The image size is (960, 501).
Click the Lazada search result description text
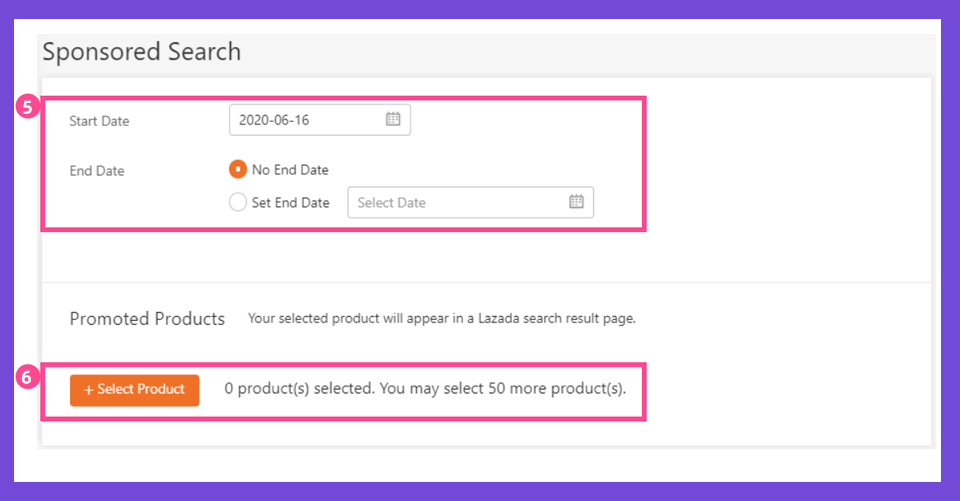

---

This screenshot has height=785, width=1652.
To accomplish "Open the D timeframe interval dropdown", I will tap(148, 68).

--

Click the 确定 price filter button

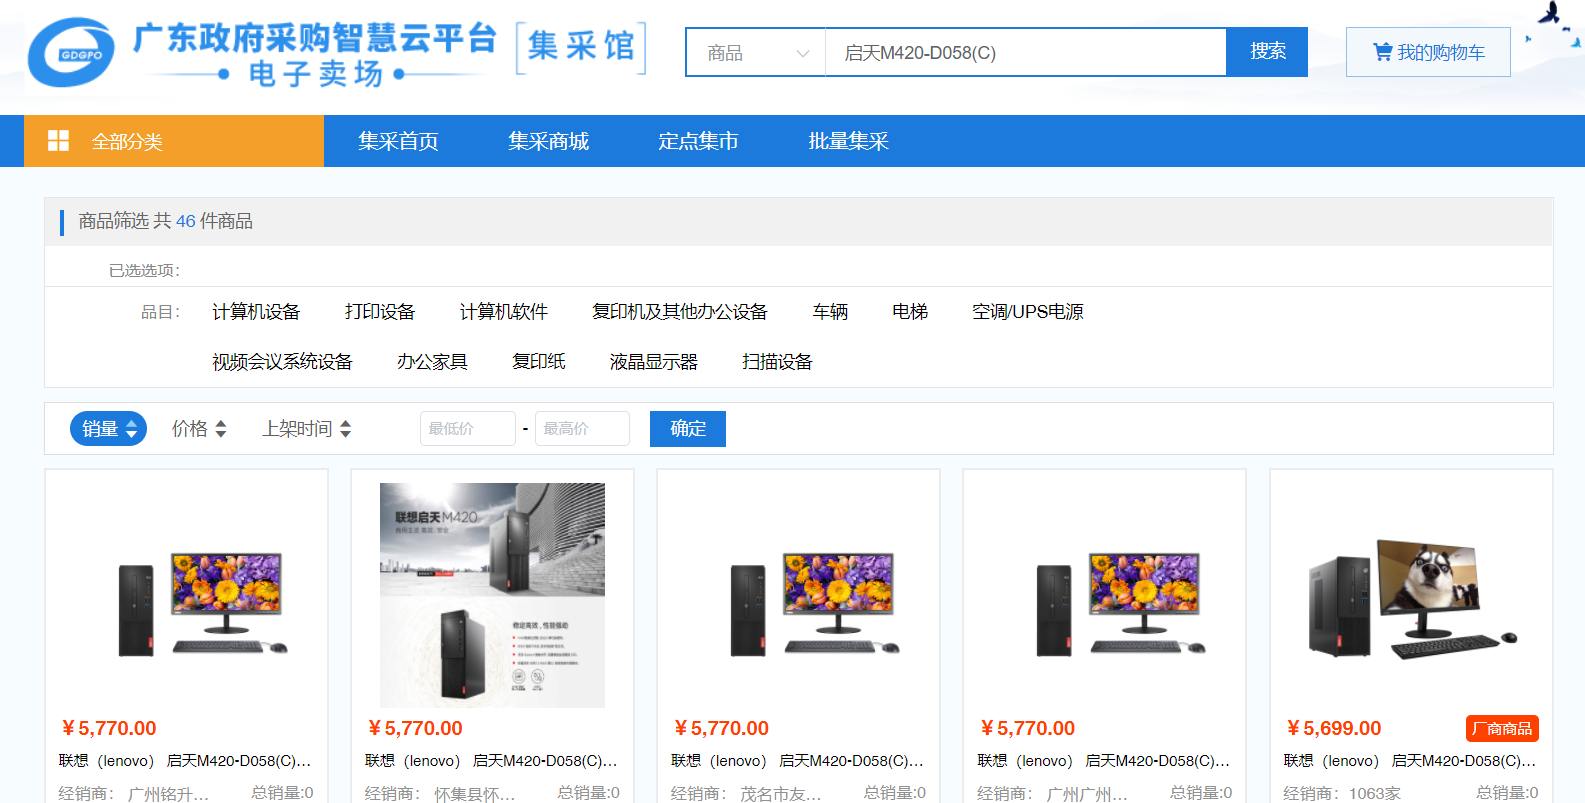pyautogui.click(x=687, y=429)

ASSIGNMENT ▸ Using the entries above, give again exactly the lines from the line holding "The image size is (960, 501)." through the line holding "Click the Lazada". Include both end lines and nothing else.

RESULT ▸
The image size is (960, 501).
Click the Lazada search result description text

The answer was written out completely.